SM: 100 amp breaker feeding 12 gage wire is a bit over capacity. 12 ga is rated for 20 amps.
At the well house he then ran a wire off one leg of the pressure switch and one wire off the well casing to run a light bulb and heat tape. It looked like an accident waiting to happen.
SM: I'm with you. Though, it probably worked fine for many years.
The pump motor is: 3450rpm, 3/4HP; Franklin Electric Motor, model #2445070117, 3/4HP, 1ohm, 230V, 3450rmp, 6.0amp, 2 wire I plan to use a 60 watt bulb for freeze protection. The distance to the well from the service entrance is ~65 feet. I plan to use 12/2 w/gound in conduit (I already have this wire and want to avoid buying more wire)
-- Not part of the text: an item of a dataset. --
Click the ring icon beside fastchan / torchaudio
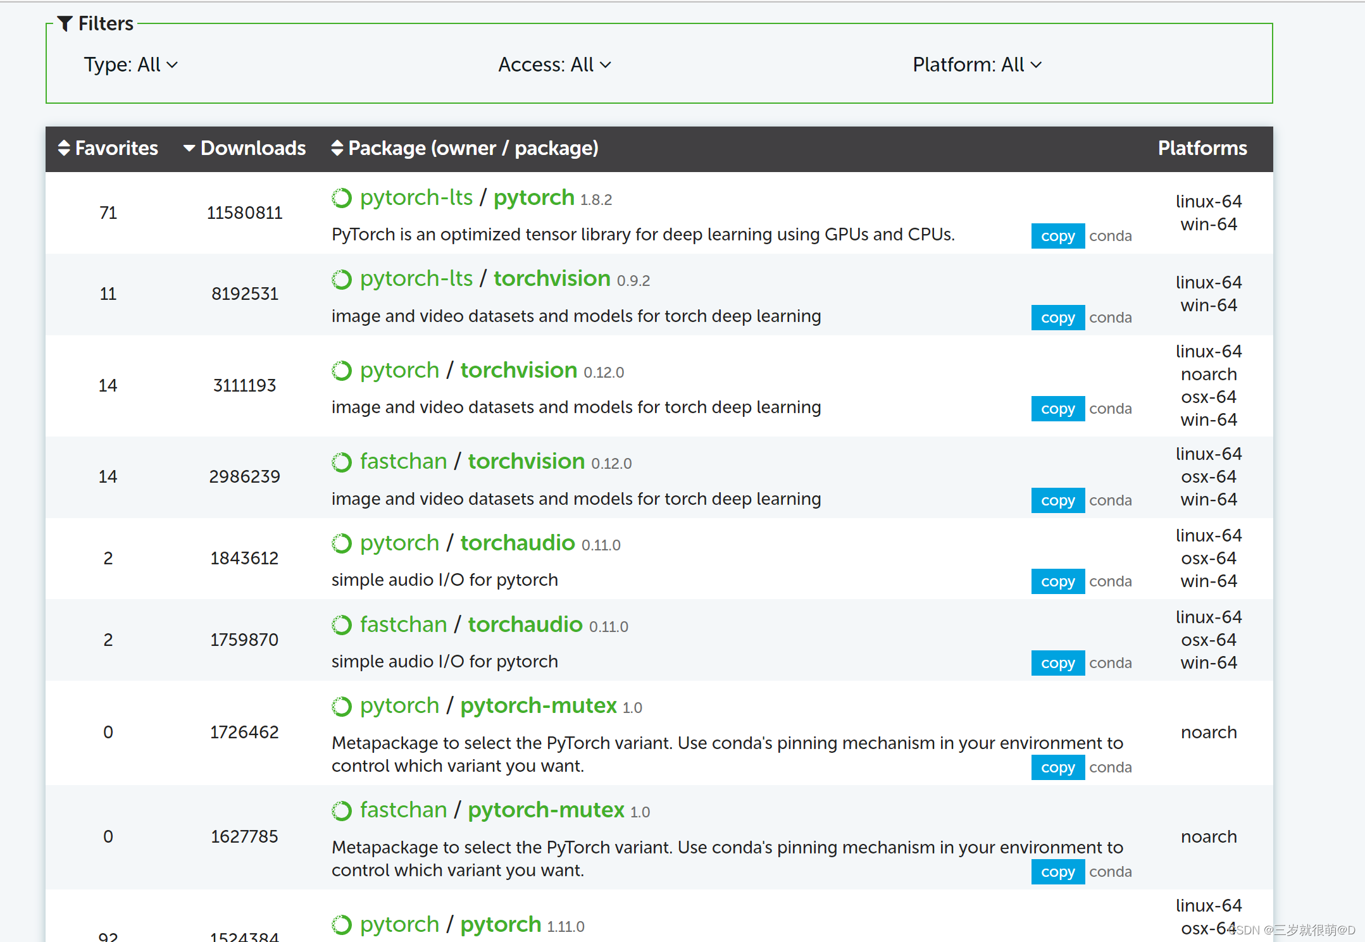The width and height of the screenshot is (1365, 942). coord(342,625)
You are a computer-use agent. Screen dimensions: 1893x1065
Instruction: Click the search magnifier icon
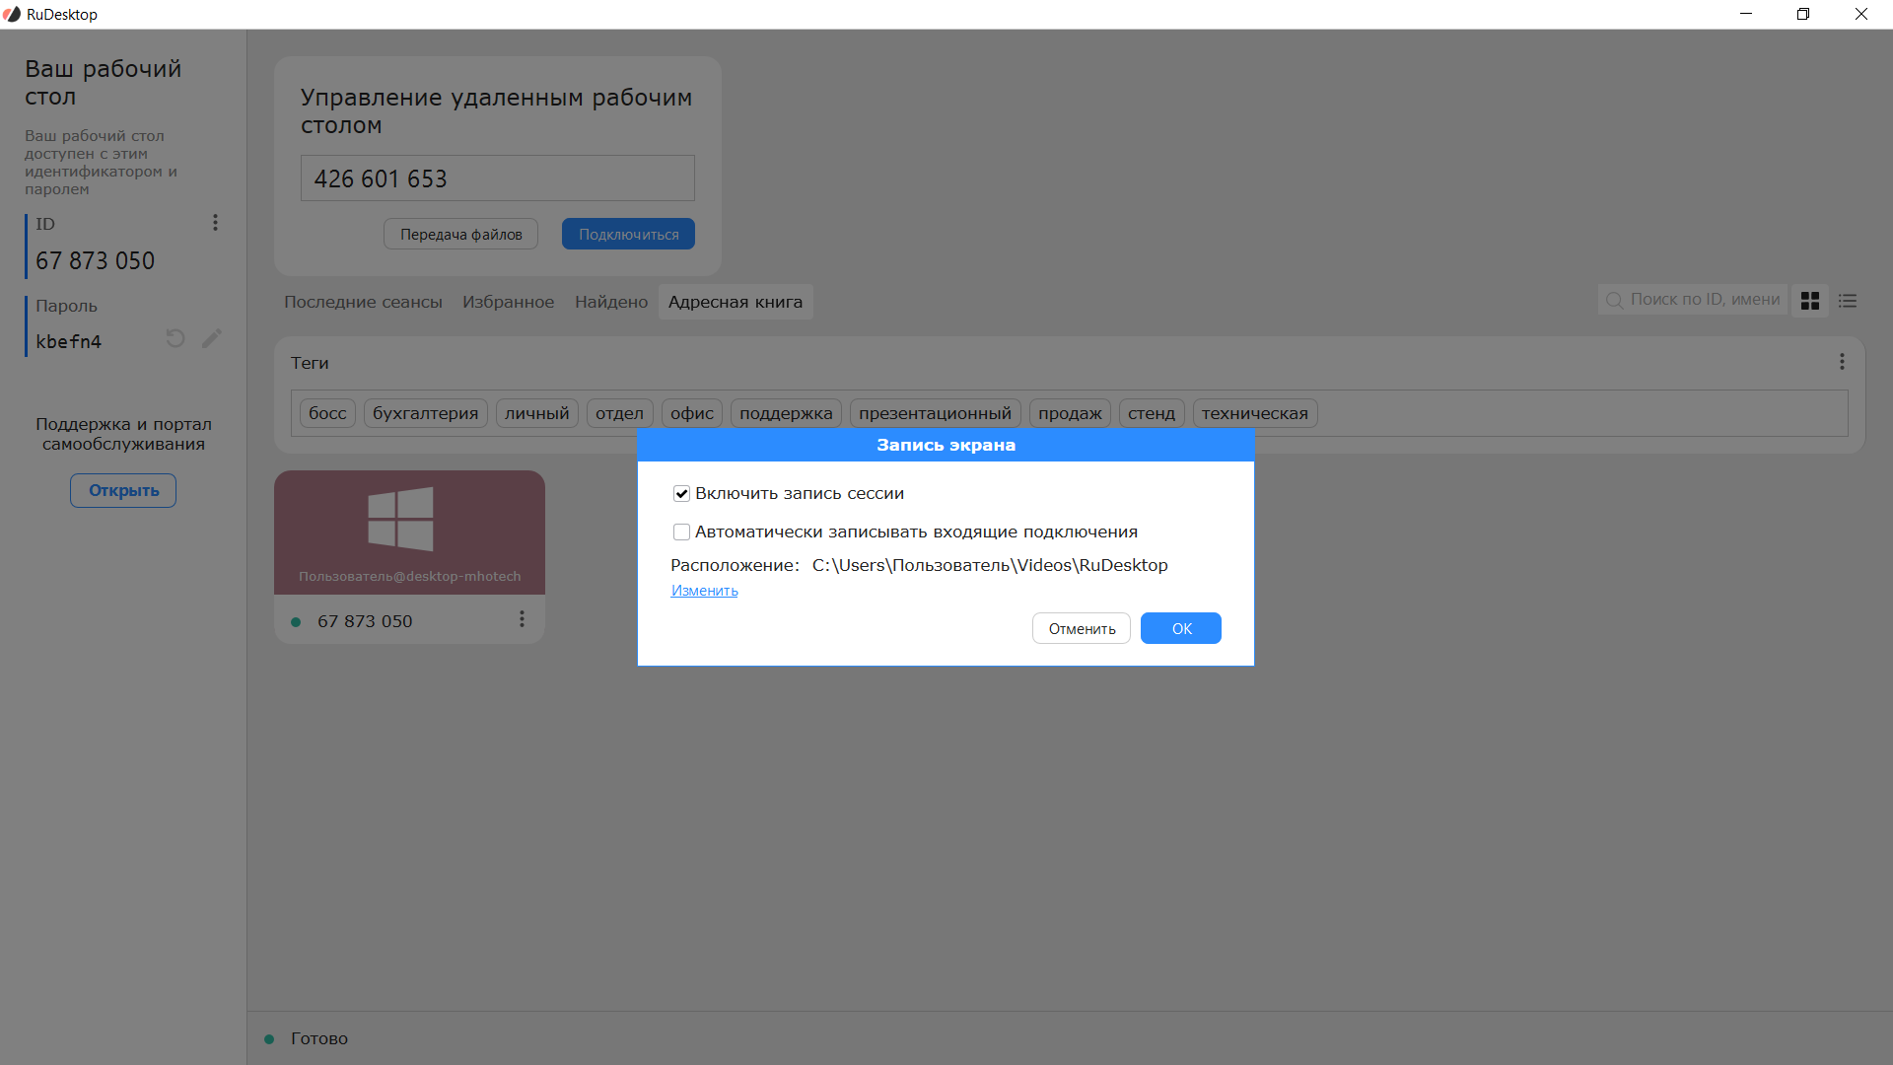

SM: Yep, wire is expensive. Your 12-2 should feed your 6 amp pump just fine.
Questions: 1. Will a two pole 20amp breaker be sufficient at the service entrance?
SM: Yes, that should drive your 6 amp motor just fine.
2. If I pull a single 12 gauge wire to the well house, along with the 12/2, can I wire in a 110 circuit for a light?
SM: A black colored stranded wire sounds good. Make the two blacks hot, and the white a neutral.
3. How do I wire the circuit at the well house. Do I need a sub-panel at the well house with a 20 amp, two pole breaker and a single pole 15 amp breaker?
SM: I'd want a disconnect switch for when you or someone else is working on the equipment.
Wiring to the pump seems straightforward but wiring for a simple light bulb seems to be adding quite a bit of cost.